In last week’s column about grief, I suggested that all of our personal losses, such as the death of a loved one, have financial aspects. These may range from a severe reduction in family income because of a divorce or the death of a wage earner, to the complexities around an inheritance or other financial gain, to the need for someone who has never dealt with family finances to take over managing the money.
Whatever the circumstances may be, a common denominator is that survivors are faced with making money decisions and dealing with finances while they are grieving. Over the years, I’ve supported many clients through times of loss and transition such as divorces, deaths of parents or spouses, business failures, and natural disasters. Following are some of the things I’ve learned:
- Paying attention to money matters, even in the first days following a loved one’s death, is not unfeeling, disrespectful, or a sign that someone is not grieving. It is a necessary part of the financial consequences that come with such a loss.
- Everyone grieves differently, and at times it may be hard to witness someone’s mourning. Even in a business or financial context, tears and other expressions of emotion are not necessarily “excessive” or “inappropriate.” It may be helpful for an advisor or other professional to suggest taking a break; it almost never is helpful to minimize or avoid someone’s feelings because of the listener’s own discomfort.
- It is possible and even desirable to temporarily set aside deep emotions, focus on financial or legal matters that need your attention, and then move back into your emotions. I remember doing this “bookmarking” years ago to deal with my sadness and anger when my former wife and I were working with a mediator to settle the financial terms of our divorce. During the mediation sessions, I was able to focus on the negotiations. During breaks, I would go home and beat on a pillow with a foam bat, discharging my anger in a physical way without hurting anything or anyone, including myself. Then I could go back to the next session and discuss terms with reasonable objectivity and calm.
- There is nothing wrong with asking for help. A trusted friend might help with essentials like notifying insurance companies, organizing financial information and prioritizing tasks, and supporting you while you cope with pressing financial decisions that cannot be put off. I have at times accompanied clients to appointments with estate attorneys, just to serve as a “backup brain” in case they have trouble focusing.
- Grief is not a problem to be solved but a process to be lived through, whatever form it may take. It is a major transition, and any transition includes three stages: an ending, a period of passage while we relate and adapt to the change, and a new beginning. In the ending and passage stages of a transition it’s important to reach out for help and guidance. Many financial therapists and financial planners are Certified Financial Transitionists (CeFT), with specific training and tools to help people move through the financial aspects of grieving.

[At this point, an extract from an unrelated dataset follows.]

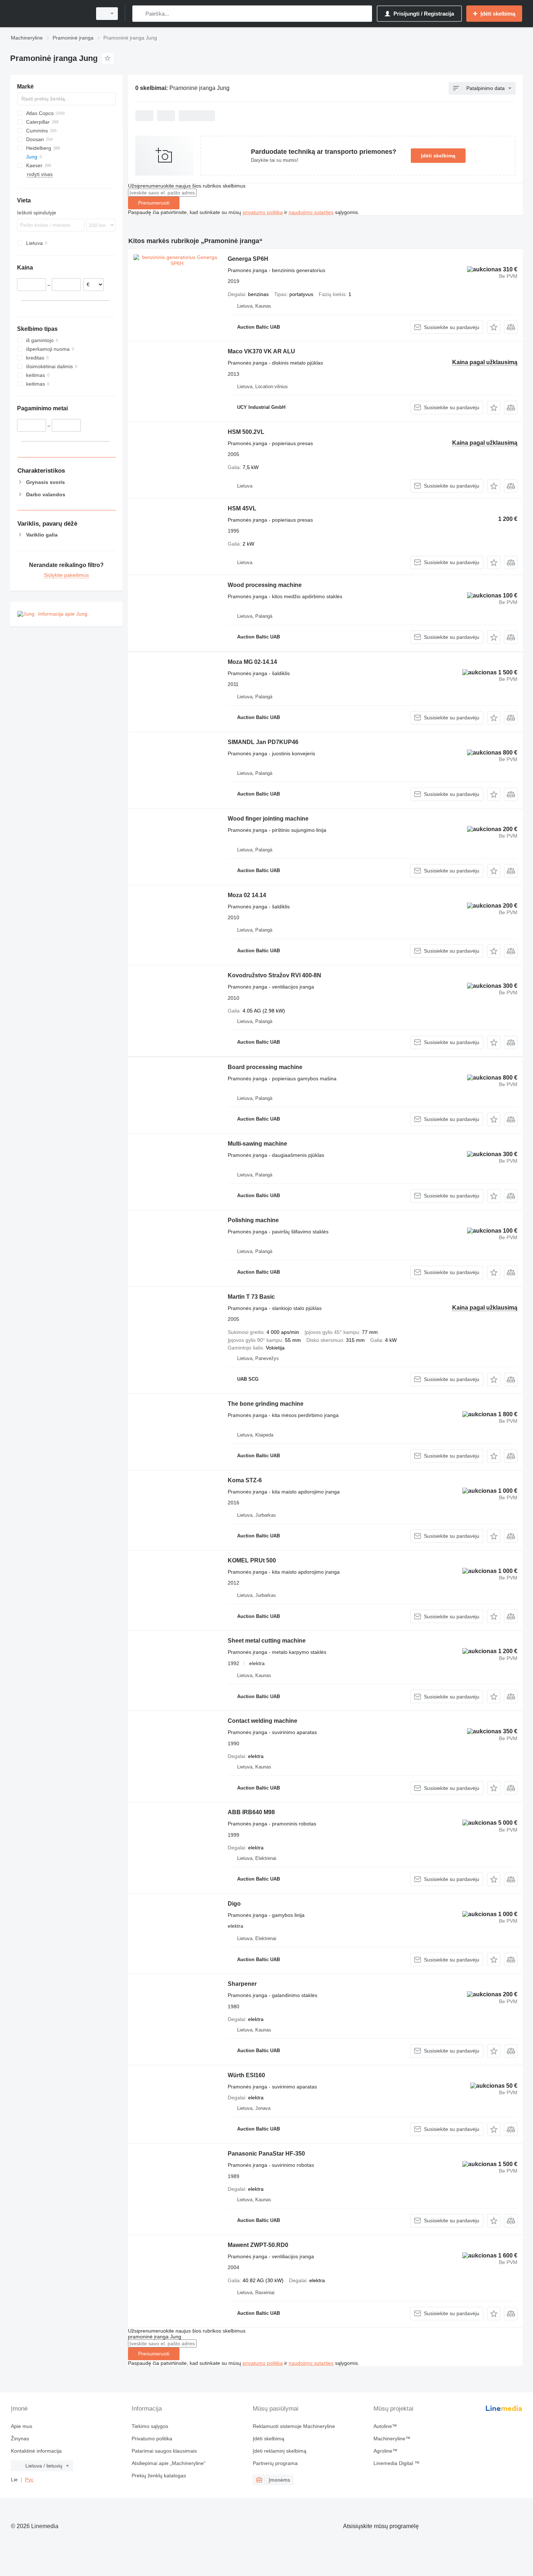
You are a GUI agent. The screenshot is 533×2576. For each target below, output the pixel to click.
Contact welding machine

- Listening is sometimes the most valuable form of support. Whether you are meeting with an attorney or accountant as the executor of a loved one’s estate, working with a financial advisor, or spending time with family and friends, being heard matters. It is appropriate and reasonable to expect to be listened to with respect and not dismissed with platitudes. Telling the story of your loss is part of the process of grieving. The financial consequences and impact of a loss are part of that story.